The Huffman coding algorithm follows these steps:

  1. Frequency Counting: Count the frequency of each character in the input text.
  2. Build Huffman Tree: Build a Huffman tree using a priority queue (min-heap) or similar data structure. The tree is constructed by repeatedly merging the two nodes with the lowest frequencies until only one node remains, which becomes the root of the Huffman tree.
  3. Generate Codes: Traverse the Huffman tree to generate Huffman codes for each character. The code for each character is determined by the path from the root of the tree to the leaf node representing that character.
  4. Encode Data: Encode the input text using the generated Huffman codes.
  5. Decode Data: Decode the encoded text using the same Huffman tree.

Pseudocode

 1
 2
 3
 4
 5
 6
 7
 8
 9
10
11
12
13
14
15
16
17
18
19
20
21
22
23
24
25
Node:
    character
    frequency
    left_child
    right_child

HuffmanCoding(X):
    1. Count the frequency of each character in string X.
    2. Create an empty min-heap Q.
    3. for each character c in X:
         - Insert a node containing c, its frequency, and null left and right children into Q.
    4. while |Q| > 1:
         - Remove two nodes with the lowest frequencies, say node1 and node2, from Q.
         - Create a new internal node with frequency = node1.frequency + node2.frequency.
         - Set node1 as the left child and node2 as the right child of the new internal node.
         - Insert the new internal node back into Q.
    5. root = Q.pop()  // The root of the Huffman tree is the last node remaining in Q.
    6. GenerateCodes(root, "")  // Call a recursive function to generate Huffman codes for each character.

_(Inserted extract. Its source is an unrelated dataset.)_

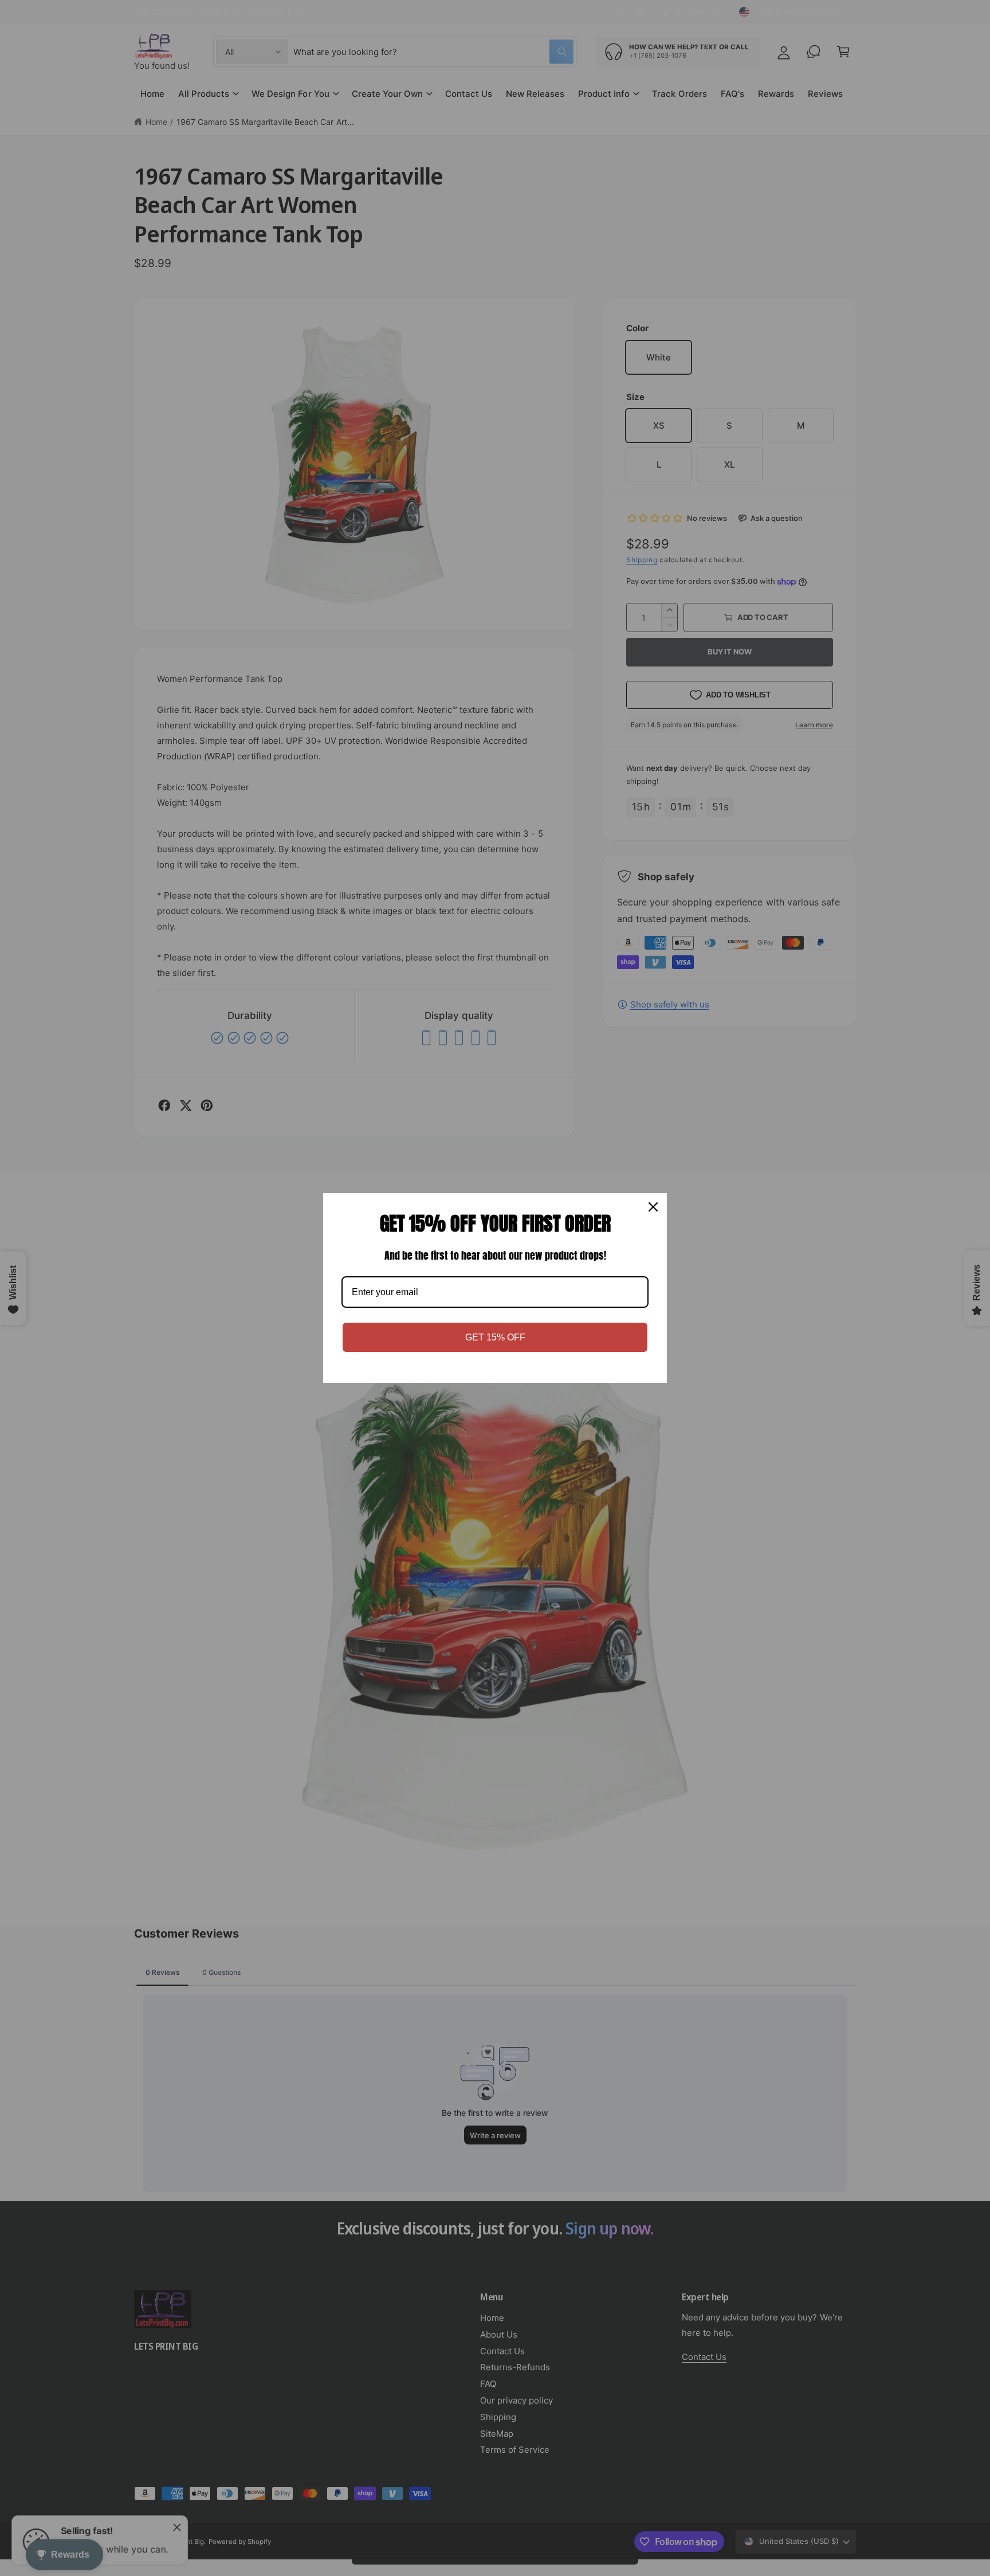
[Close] (653, 1207)
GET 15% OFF (495, 1337)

GenerateCodes(node, code):
    if node is a leaf node:
        Output node.character and code  // Output the character and its corresponding code
    else:
        GenerateCodes(node.left_child, code + "0")  // Traverse left and append '0' to the code
        GenerateCodes(node.right_child, code + "1")  // Traverse right and append '1' to the code

Complexity Analysis

  • Building Huffman Tree: The time complexity of building the Huffman tree is \(O(n \log n)\), where \(n\) is the number of unique characters in the input text. This is because each insertion and deletion operation in the priority queue takes \(O(\log n)\) time, and there are \(n\) characters to process.
  • Generating Codes: The time complexity of generating Huffman codes is \(O(n)\), where \(n\) is the number of unique characters in the input text. This is because each character corresponds to a leaf node in the Huffman tree, and traversing from the root to each leaf node takes constant time.
  • Encoding and Decoding: The time complexity of encoding and decoding the text using Huffman codes is \(O(m)\), where \(m\) is the length of the input text. This is because each character in the input text is replaced by its corresponding Huffman code, which takes constant time.